----- Record excerpts -----
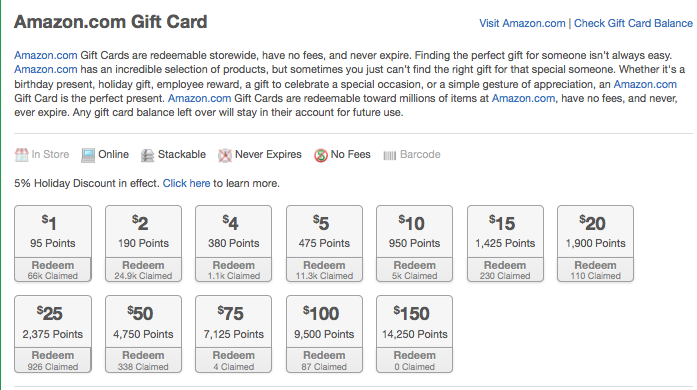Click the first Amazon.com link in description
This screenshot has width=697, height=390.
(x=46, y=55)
-----
----- Record excerpts -----
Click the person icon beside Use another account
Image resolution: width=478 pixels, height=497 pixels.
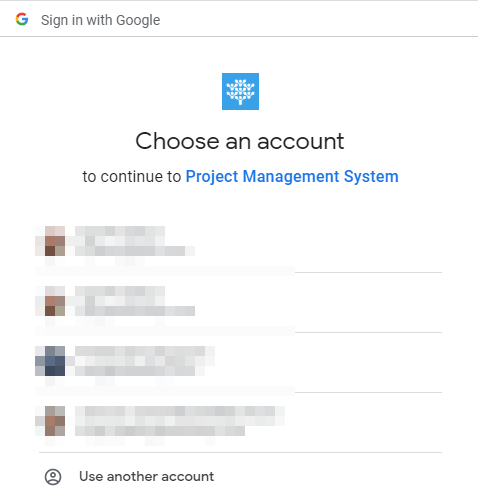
-----
What is being asked: Only one stretch of the entries above is wanted: the lines from the one containing "Click the person" through the one containing "Image resolution: width=478". Please reproduce it exactly.

Response below:
Click the person icon beside Use another account
Image resolution: width=478 pixels, height=497 pixels.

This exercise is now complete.